Exercise requirements: Would it be possible to output exactly, and only, the lines below from the one holding "Task: Click the Oracle 12c red icon" to the last line, both included, with every picture left out?

Provided records:
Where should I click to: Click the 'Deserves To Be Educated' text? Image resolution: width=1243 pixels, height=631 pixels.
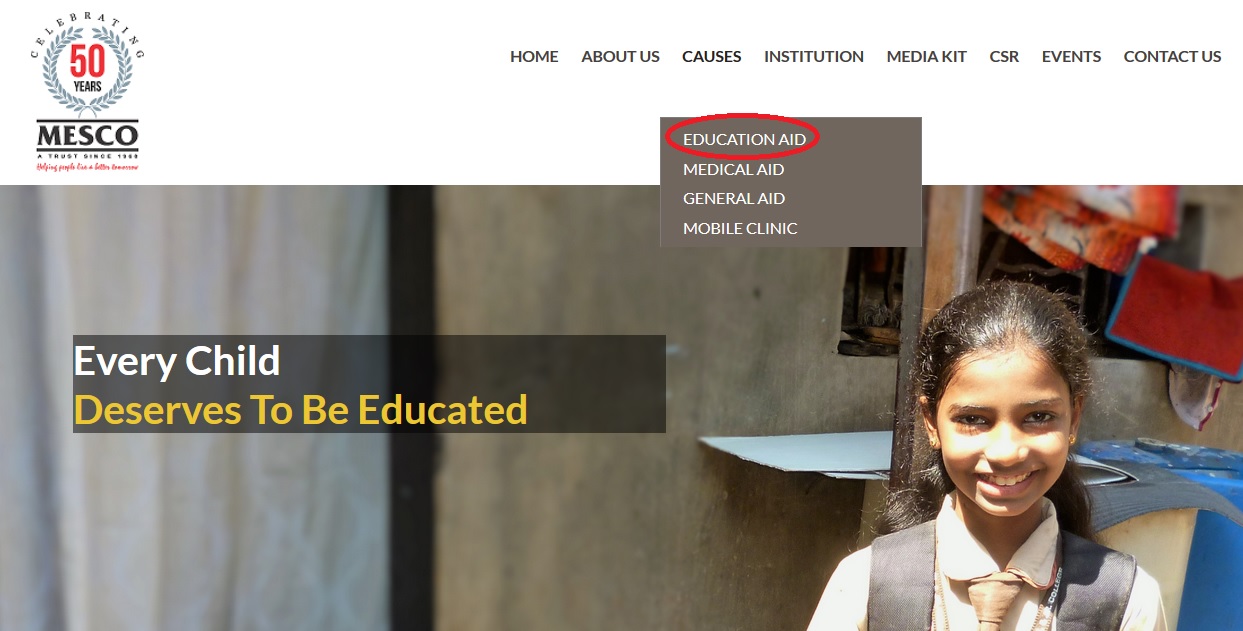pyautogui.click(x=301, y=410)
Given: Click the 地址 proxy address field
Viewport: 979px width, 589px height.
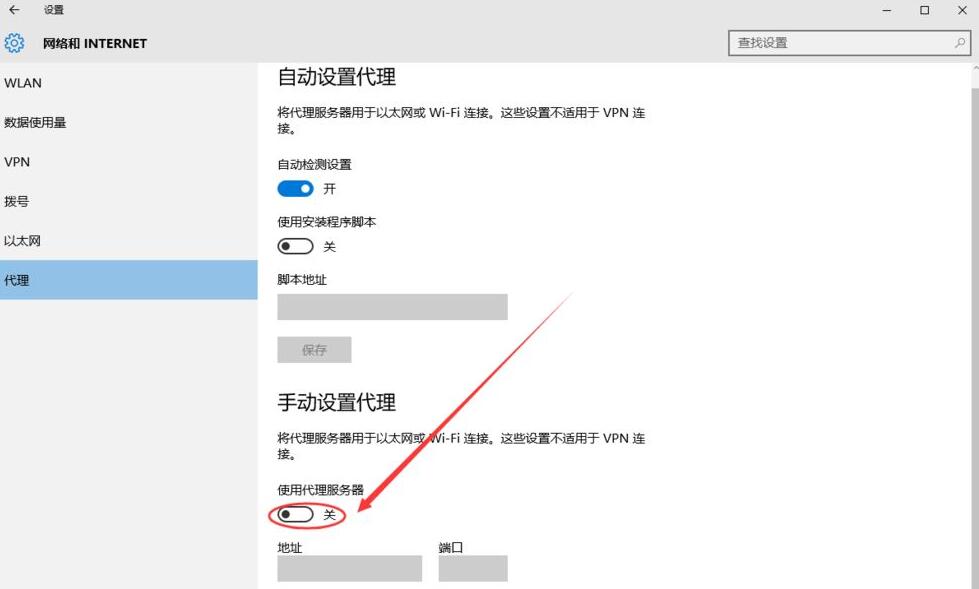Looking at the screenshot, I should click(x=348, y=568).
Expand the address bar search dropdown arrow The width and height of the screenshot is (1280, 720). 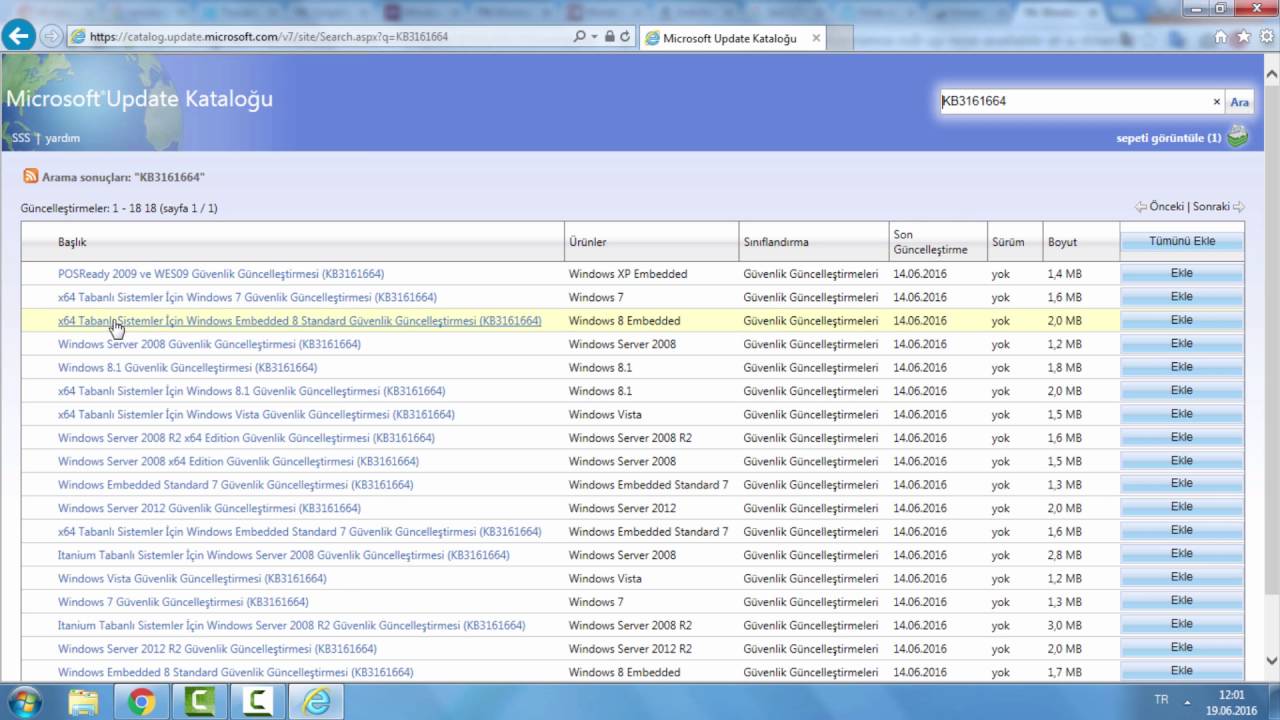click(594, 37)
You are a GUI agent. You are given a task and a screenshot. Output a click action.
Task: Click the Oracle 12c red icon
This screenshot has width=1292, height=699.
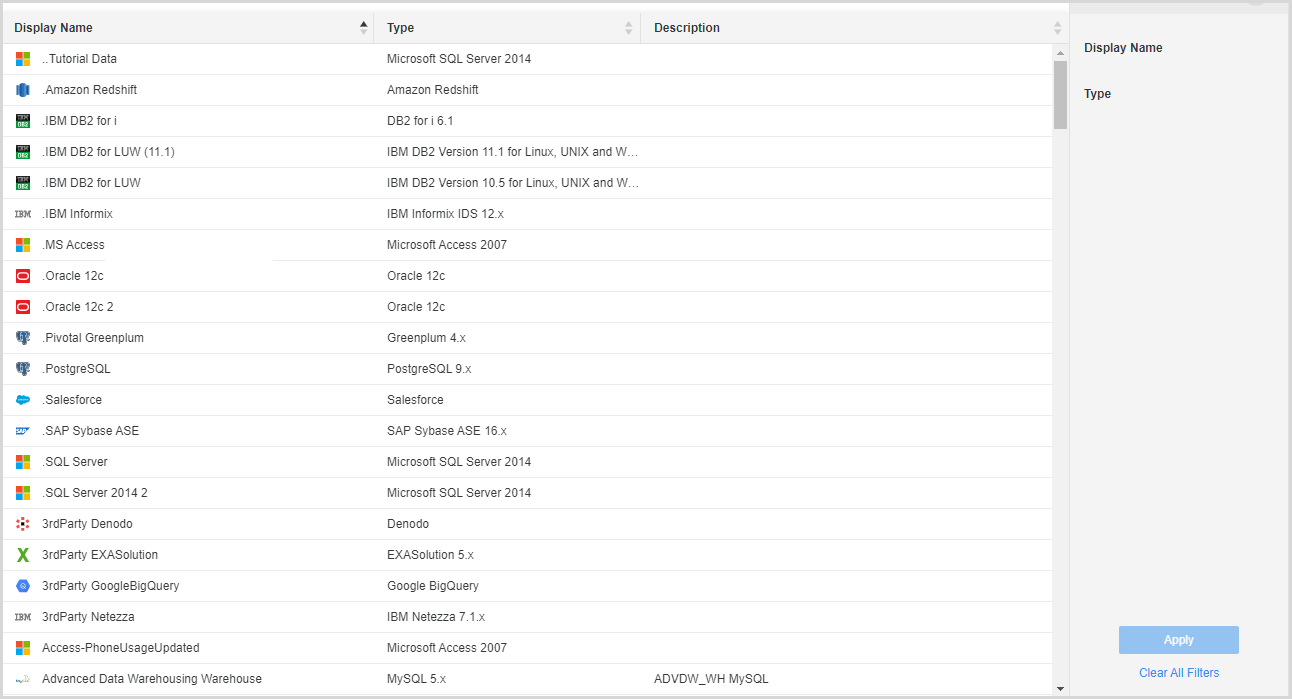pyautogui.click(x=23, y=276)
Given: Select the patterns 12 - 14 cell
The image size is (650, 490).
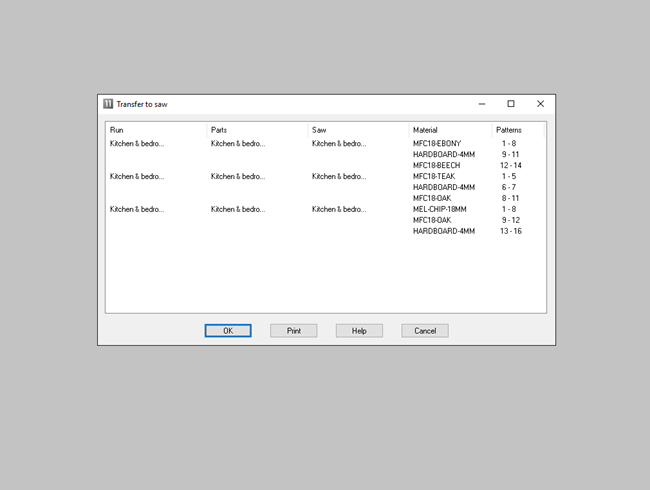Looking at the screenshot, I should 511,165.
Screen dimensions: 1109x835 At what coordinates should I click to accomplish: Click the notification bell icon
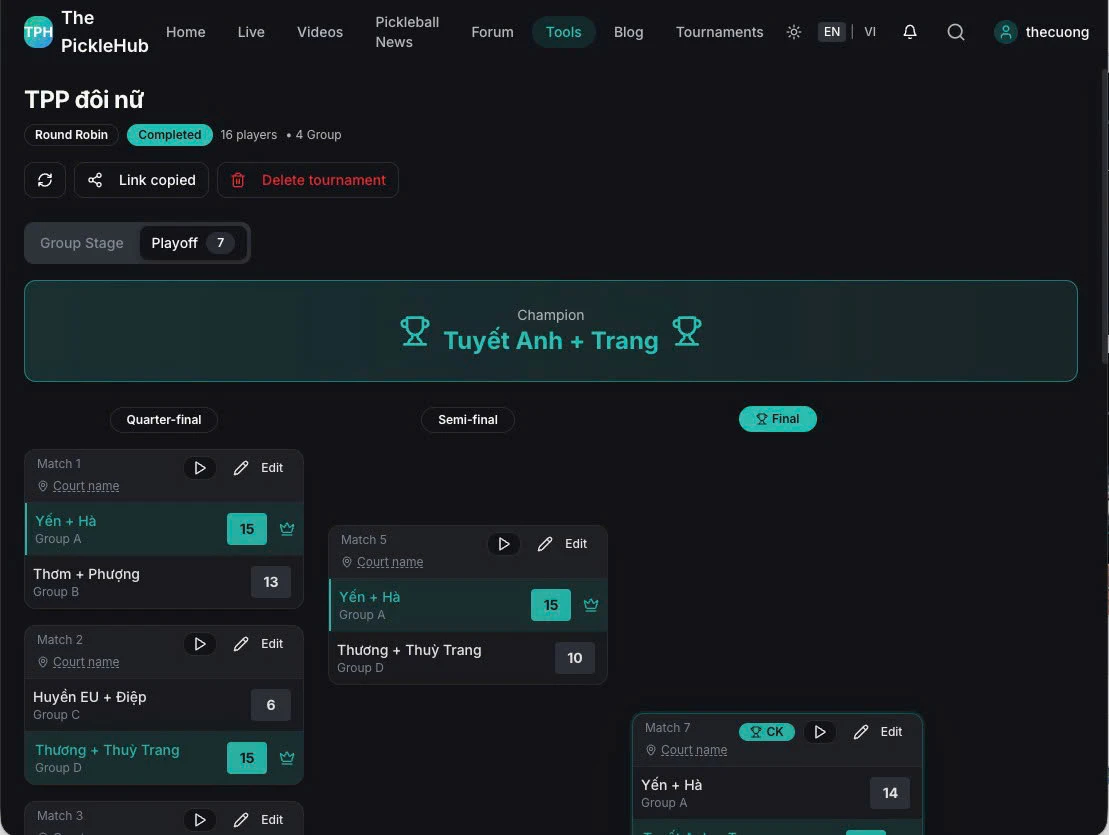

Answer box:
Task: Click the Oracle 12c red icon
This screenshot has width=1292, height=699.
pyautogui.click(x=23, y=276)
Given: Select the patterns 12 - 14 cell
The image size is (650, 490).
Looking at the screenshot, I should 511,165.
Screen dimensions: 1109x835 At what coordinates should I click to accomplish: Click the notification bell icon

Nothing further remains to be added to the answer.